In 2015, we reported on Steinem’s latest stratagem: a “walk for peace” from North Korea to South Korea, the point being, as she explained beforehand, “to call attention to this unresolved conflict that I suspect most people or many people have forgotten.” Or perhaps the point was to get her own name back in the headlines again, since she feared many people had forgotten her?

Steinem leading her Korea walk

Steinem quickly made it clear that she understood nothing whatsoever about North Korea. She planned, she said, to meet with North Korean women so they could compare their “experiences” as women in different societies. As if women in North Korea could speak honestly about their experiences without risking execution! The Daily Beast ran an article by Lizzie Crocker headlined: “Is Gloria Steinem a Propaganda Tool For North Korea?” Indeed, it was interesting to note that Steinem, who had made a career out of savaging postwar America’s supposed mistreatment of the female sex, said nothing in her Korea remarks about the nightmarish abuse of both men and women in the Hermit Kingdom.

Steinem and Ahn

It was even more interesting to note that Steinem’s partner in this inane enterprise was Christine Ahn, head of something called the Korea Solidarity Committee and a shameless apologist for the Kim regime. To judge by Steinem’s remarks about Korea, she had swallowed wholesale everything Ahn had told her about the topic. Why is Korea divided? Not because the northern part is a totalitarian dictatorship governed by a bloodthirsty tyrant, but because of the “Cold War mentality,” Steinem pronounced.

Steinem with Lahti

After years of such pathetic stunts, Steinem should be an object of ridicule. Paglia’s view of her should be the world’s view of her. But no, she’s remained a darling of the cultural elite. She’s the subject of an upcoming Off-Broadway play, Gloria: A Life, in which she’ll be played by Christine Lahti. A New York Times article took us into “the cool tranquillity of Ms. Steinem’s Upper East Side duplex,” where Lahti and Steinem fielded softball questions about the production. (Presumably the obvious title for the play, Oppressed in an Upper East Side Duplex, was too long for the marquee.) The Times noted that Steinem is also the subject of not one but two forthcoming movies: My Life on the Road, starring Julianne Moore as Steinem, and An Uncivil War, with Carey Mulligan as Steinem.

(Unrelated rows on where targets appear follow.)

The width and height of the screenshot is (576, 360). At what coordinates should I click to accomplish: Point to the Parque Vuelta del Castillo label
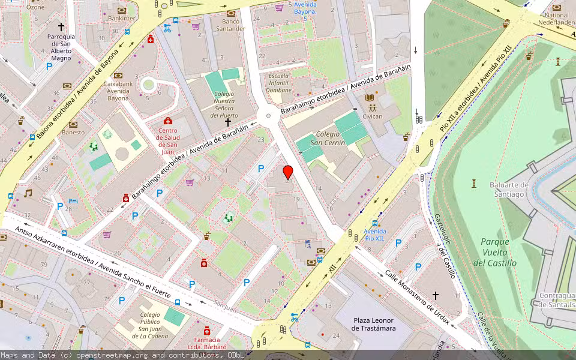click(x=494, y=252)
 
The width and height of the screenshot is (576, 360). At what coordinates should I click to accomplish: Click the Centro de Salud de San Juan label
click(x=167, y=141)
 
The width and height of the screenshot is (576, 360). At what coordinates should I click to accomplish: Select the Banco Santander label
click(x=230, y=25)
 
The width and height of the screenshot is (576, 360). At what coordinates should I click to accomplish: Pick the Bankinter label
click(x=121, y=19)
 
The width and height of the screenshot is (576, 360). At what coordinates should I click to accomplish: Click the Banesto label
click(x=73, y=132)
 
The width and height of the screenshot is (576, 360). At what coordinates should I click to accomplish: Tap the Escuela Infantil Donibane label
click(x=280, y=83)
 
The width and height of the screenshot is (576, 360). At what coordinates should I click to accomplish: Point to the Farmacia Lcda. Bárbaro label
click(x=206, y=343)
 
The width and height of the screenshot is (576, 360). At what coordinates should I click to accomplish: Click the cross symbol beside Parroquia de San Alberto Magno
click(x=61, y=27)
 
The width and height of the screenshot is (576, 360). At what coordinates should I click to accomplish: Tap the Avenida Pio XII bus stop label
click(x=374, y=235)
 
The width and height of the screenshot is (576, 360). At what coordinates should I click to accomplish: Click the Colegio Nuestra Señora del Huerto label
click(x=226, y=105)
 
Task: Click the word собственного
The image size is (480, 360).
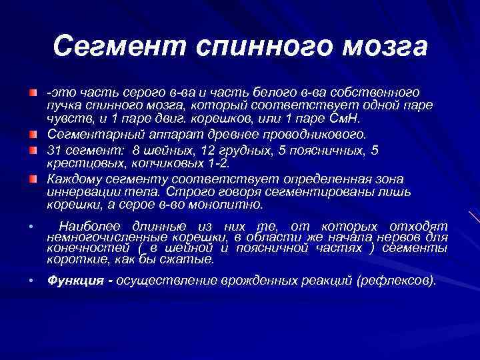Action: pyautogui.click(x=379, y=92)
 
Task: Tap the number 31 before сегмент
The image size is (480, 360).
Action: pyautogui.click(x=54, y=150)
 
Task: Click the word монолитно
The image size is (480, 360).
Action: pyautogui.click(x=230, y=205)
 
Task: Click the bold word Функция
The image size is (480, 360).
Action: pyautogui.click(x=73, y=281)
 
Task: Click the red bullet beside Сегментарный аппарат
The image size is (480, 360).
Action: pyautogui.click(x=33, y=133)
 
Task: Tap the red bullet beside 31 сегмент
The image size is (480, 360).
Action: pyautogui.click(x=33, y=149)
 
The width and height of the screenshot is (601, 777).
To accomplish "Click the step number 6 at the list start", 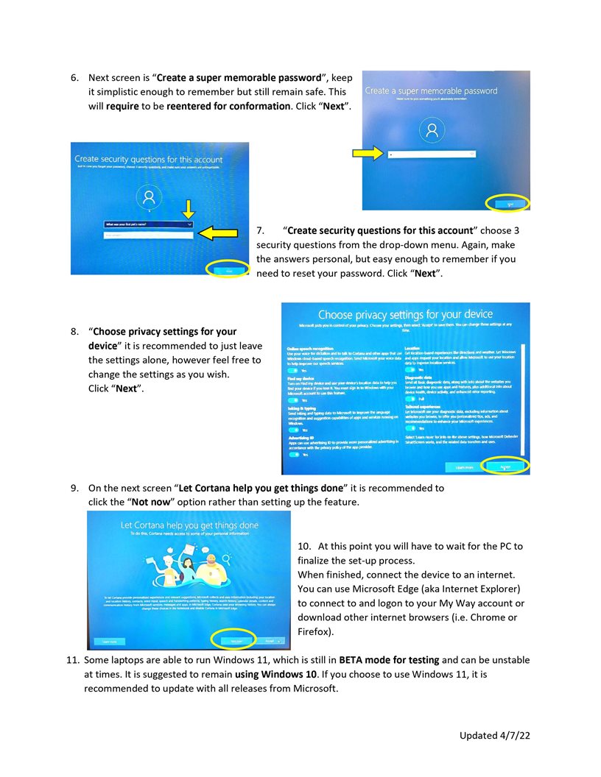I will (74, 77).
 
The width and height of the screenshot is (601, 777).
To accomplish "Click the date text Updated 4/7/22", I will (495, 735).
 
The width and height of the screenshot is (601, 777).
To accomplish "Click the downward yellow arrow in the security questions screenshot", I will (188, 208).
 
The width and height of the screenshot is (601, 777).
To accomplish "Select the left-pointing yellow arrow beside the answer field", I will (218, 233).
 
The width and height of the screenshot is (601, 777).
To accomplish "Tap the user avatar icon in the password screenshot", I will (431, 131).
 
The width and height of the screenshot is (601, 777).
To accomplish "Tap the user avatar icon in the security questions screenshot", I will (150, 197).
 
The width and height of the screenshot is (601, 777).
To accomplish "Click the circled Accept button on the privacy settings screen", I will (505, 466).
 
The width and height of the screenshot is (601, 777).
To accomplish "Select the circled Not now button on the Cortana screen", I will (233, 640).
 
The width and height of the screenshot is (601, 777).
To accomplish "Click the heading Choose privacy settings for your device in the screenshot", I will (405, 315).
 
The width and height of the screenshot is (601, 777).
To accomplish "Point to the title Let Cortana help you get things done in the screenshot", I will (189, 525).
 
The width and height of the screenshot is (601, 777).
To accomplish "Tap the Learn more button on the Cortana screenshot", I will (111, 641).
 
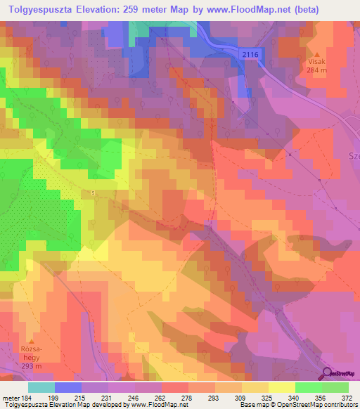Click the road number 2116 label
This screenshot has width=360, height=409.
pyautogui.click(x=249, y=53)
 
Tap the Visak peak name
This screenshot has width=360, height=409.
pyautogui.click(x=316, y=61)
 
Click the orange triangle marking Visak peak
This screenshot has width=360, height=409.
pyautogui.click(x=316, y=54)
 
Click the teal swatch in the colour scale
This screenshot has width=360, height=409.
pyautogui.click(x=41, y=387)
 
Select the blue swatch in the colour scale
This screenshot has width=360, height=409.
pyautogui.click(x=68, y=387)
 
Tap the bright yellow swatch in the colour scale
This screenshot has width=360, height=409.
pyautogui.click(x=282, y=387)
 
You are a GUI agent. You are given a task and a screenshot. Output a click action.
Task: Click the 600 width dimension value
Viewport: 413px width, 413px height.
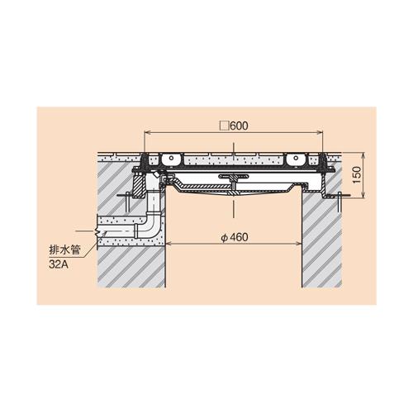[239, 126]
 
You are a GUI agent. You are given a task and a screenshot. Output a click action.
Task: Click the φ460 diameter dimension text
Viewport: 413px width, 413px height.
[235, 237]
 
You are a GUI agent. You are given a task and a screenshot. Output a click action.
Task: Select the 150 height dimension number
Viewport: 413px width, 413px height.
[356, 175]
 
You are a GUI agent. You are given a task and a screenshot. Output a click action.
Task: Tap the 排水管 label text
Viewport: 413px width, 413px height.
[64, 250]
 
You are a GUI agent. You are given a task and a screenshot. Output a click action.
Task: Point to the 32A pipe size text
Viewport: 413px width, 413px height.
[59, 264]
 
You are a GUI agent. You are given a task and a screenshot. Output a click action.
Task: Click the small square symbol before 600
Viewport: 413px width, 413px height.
[225, 126]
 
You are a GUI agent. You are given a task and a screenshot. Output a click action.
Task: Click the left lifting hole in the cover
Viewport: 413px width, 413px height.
[171, 158]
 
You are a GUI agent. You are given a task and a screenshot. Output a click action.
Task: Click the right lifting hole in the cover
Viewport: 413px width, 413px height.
[296, 158]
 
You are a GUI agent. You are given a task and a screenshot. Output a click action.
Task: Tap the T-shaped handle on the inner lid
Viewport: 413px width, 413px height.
[233, 180]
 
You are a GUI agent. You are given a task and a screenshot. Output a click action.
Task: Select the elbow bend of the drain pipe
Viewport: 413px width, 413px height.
[151, 225]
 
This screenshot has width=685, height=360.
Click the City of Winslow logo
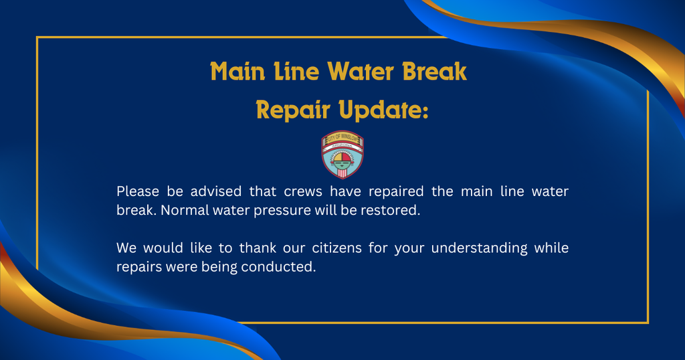[x=342, y=155]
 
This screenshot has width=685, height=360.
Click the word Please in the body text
[x=137, y=191]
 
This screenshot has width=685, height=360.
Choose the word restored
[x=393, y=209]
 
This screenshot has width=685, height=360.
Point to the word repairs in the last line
[x=136, y=266]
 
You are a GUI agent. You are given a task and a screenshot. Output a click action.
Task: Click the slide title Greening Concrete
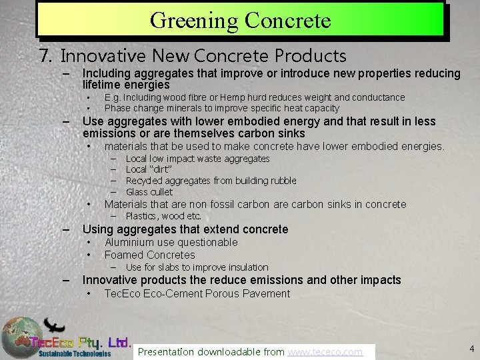[240, 20]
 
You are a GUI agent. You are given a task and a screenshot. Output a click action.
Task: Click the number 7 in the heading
[45, 55]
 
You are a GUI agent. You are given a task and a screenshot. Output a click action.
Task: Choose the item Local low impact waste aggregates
[197, 159]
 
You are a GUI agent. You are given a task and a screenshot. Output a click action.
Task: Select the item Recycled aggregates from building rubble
[211, 181]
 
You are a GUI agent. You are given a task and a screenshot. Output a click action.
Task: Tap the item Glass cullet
[149, 192]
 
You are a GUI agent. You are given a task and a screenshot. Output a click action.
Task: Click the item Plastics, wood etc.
[163, 216]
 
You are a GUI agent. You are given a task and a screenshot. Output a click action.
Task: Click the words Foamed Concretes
[150, 255]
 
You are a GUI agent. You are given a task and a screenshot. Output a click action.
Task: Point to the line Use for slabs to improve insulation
[197, 267]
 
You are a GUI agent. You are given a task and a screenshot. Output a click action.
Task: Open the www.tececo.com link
[325, 351]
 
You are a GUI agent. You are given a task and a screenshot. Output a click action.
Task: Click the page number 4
[471, 348]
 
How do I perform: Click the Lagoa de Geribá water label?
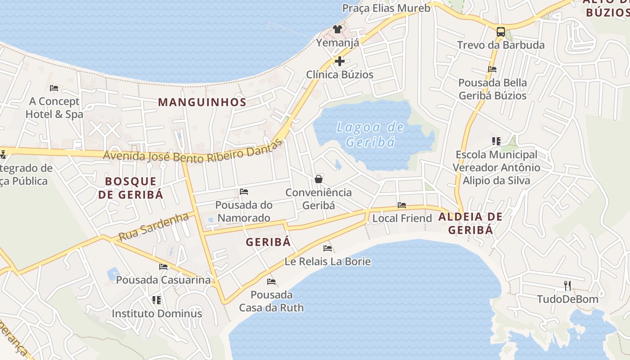click(x=370, y=135)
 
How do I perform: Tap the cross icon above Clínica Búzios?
click(x=340, y=61)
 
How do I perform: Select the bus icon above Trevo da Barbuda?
click(x=500, y=32)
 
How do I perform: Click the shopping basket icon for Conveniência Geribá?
click(x=319, y=179)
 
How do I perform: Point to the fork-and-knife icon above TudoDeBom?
click(x=567, y=285)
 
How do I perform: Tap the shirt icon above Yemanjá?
click(x=338, y=29)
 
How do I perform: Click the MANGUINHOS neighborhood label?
click(x=202, y=102)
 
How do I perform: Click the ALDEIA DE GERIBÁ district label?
click(x=470, y=223)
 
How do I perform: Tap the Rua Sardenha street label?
click(x=153, y=227)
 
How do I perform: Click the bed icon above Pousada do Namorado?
click(x=244, y=192)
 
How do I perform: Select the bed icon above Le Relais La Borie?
click(x=328, y=248)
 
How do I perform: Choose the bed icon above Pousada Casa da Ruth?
click(x=271, y=282)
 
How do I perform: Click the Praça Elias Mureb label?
click(x=386, y=8)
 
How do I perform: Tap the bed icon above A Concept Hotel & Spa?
click(x=54, y=88)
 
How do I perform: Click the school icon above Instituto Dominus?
click(x=157, y=300)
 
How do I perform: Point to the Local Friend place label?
click(x=402, y=218)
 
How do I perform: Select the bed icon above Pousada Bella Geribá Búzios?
click(x=492, y=69)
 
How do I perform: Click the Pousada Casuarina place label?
click(x=163, y=280)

In 2018, does the American playgoing and moviegoing public really want to see dramas about the purported heroism of Gloria Steinem? This is, after all, a woman who, in the Times piece, is actually quoted as saying “it isn’t just that we live in a patriarchy. The patriarchy lives in us.” Isn’t it clear by now that, as an intellectual, she’s a lightweight? That, as an activist, she’s as domesticated a creature as you could imagine? And that, as a so-called oppressed person, she’s the very model of privilege?